Here’s a closer look at why property assessments are increasing and why Governor Moore has little direct influence over the process.
Who Controls Property Assessments in Maryland?
Property assessments in Maryland are handled by the Maryland Department of Assessments and Taxation (SDAT), a state agency responsible for evaluating property values. SDAT follows a legally defined process, reassessing properties every three years based on:
• Market trends
• Recent property sales
• Changes in property characteristics (renovations, new construction, etc.)
Since SDAT operates independently, the Governor does not have direct authority over how assessments are calculated. The agency’s methodology is driven by data and state laws, not executive orders or political preferences.

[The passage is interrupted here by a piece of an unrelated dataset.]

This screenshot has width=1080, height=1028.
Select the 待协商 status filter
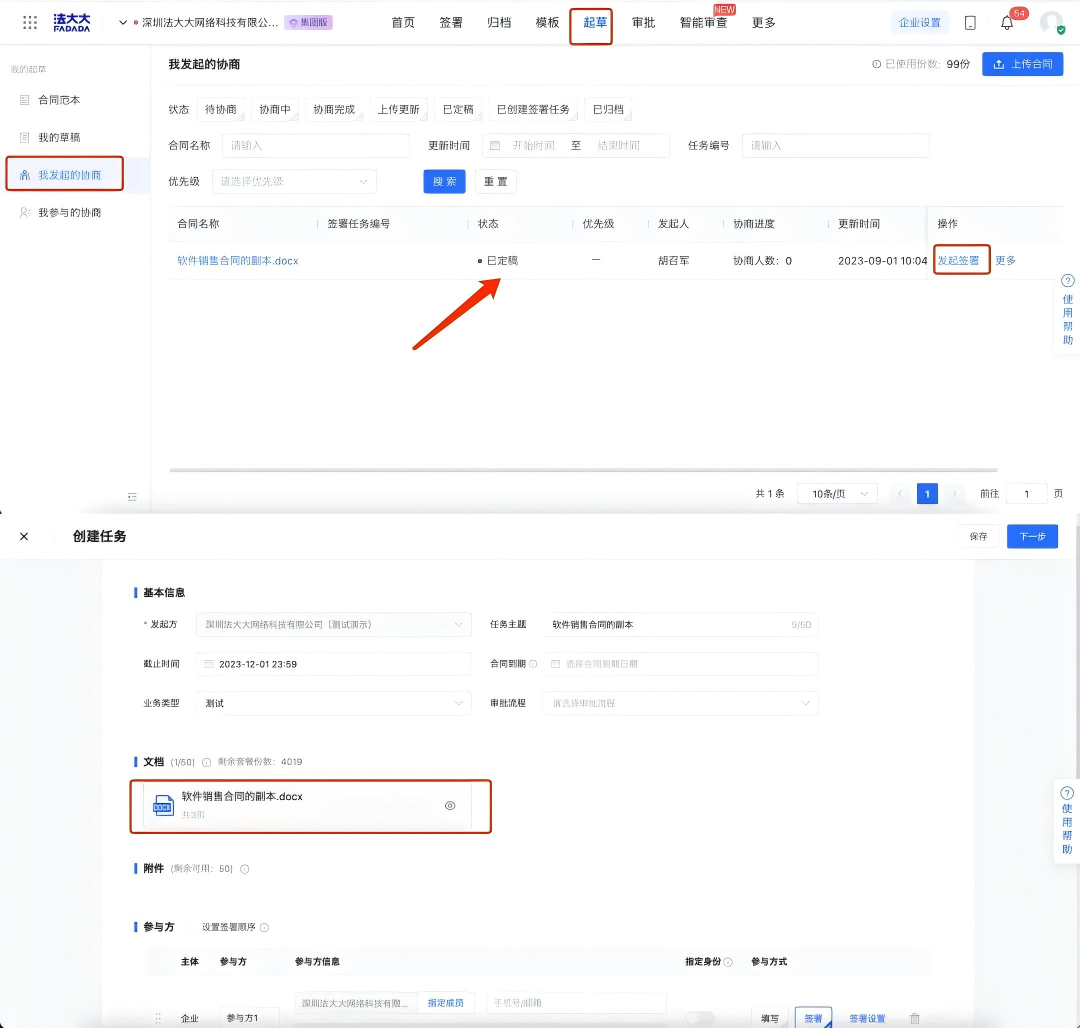(x=221, y=109)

Why Are Property Assessments Increasing?
One of the main reasons property assessments have risen for many homeowners is simple: property values have gone up. Maryland, like much of the country, has experienced a strong real estate market, leading to:
• Higher home sale prices
• Increased demand for housing
• Neighborhood development and improvements
When the market drives up home values, SDAT must reflect those changes in assessments. Even if Governor Moore wanted to freeze or reduce assessments, he does not have the legal authority to override SDAT’s market-based valuation methods.

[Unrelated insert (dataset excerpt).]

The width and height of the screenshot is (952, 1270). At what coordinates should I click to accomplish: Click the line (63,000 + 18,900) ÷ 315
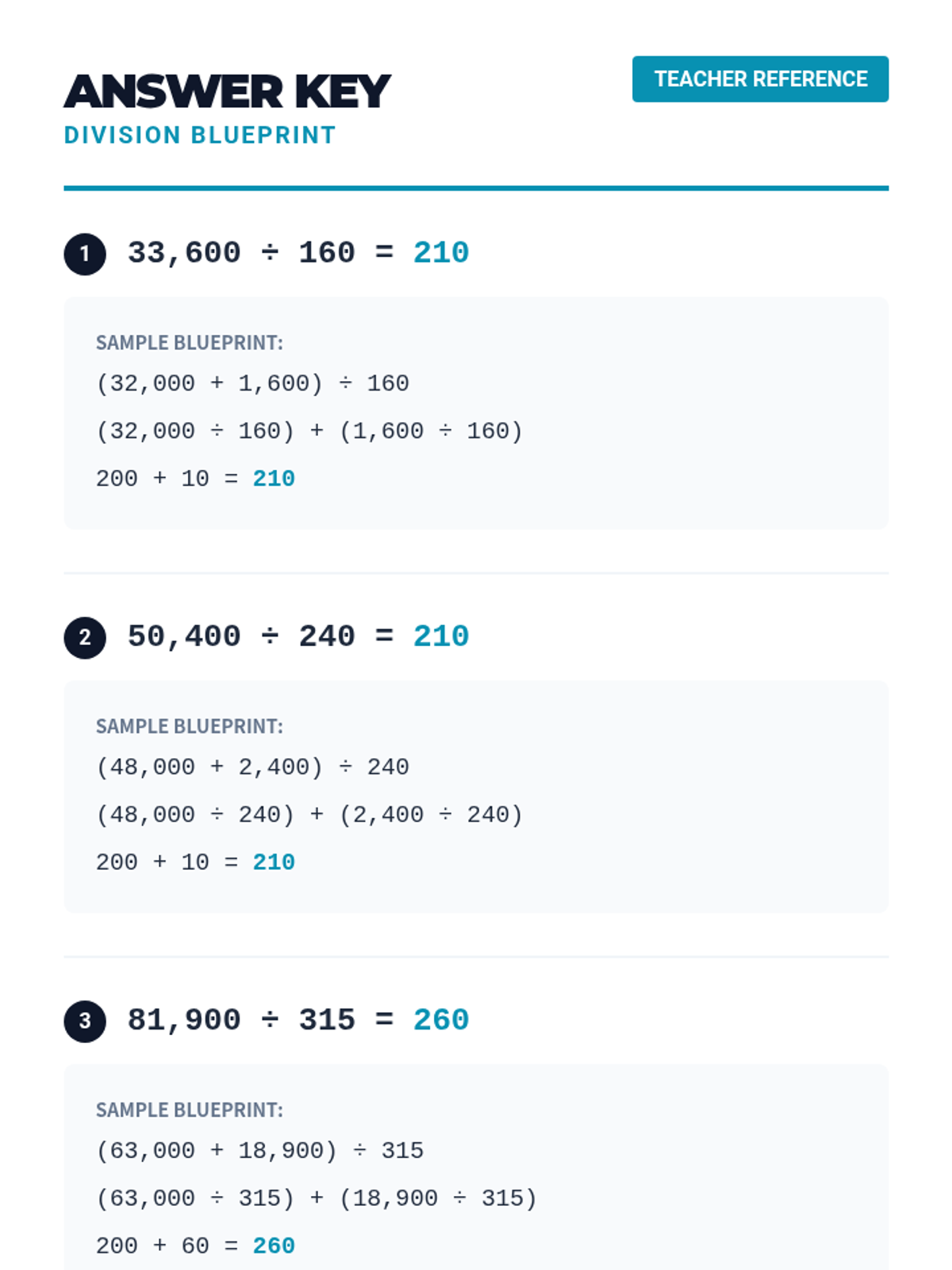[x=259, y=1151]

Does a Higher Assessment Mean Higher Taxes?
Not necessarily. While an increase in property assessment can result in a higher tax bill, it does not automatically mean taxes are going up. Here’s why:
1. Local Governments Set Property Tax Rates
• Assessments determine a property’s taxable value, but counties and municipalities set the actual tax rates.
• Even if property values increase, local governments can lower tax rates to offset the impact.

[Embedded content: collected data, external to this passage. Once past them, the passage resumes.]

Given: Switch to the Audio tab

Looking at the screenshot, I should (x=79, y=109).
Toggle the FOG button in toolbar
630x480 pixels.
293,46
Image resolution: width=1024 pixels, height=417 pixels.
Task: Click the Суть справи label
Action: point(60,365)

• The Governor does not set local tax rates, so a rise in assessments is not the same as a state-imposed tax hike.
2. Maryland Has Tax Relief Programs
• The Homestead Tax Credit limits how much a homeowner’s primary residence tax bill can increase each year, regardless of assessment growth.
• Homeowners can appeal their property assessments if they believe their valuation is too high.
These safeguards help prevent sudden, extreme tax hikes for many residents.
The Bottom Line: Who’s Really in Control?
• Property assessments in Maryland are controlled by SDAT, not the Governor.
• Assessments increase based on market trends, not political decisions.
• Local governments—not the Governor—set property tax rates, meaning an assessment increase does not automatically mean a higher tax rate.
• Programs like the Homestead Tax Credit help limit the impact of rising assessments on homeowners.
If Marylanders are concerned about their property tax assessments, they have options, including appealing their assessments or advocating for local tax rate adjustments. While rising assessments may lead to higher tax bills for some, it’s important to understand that Governor Moore does not have direct control over the process.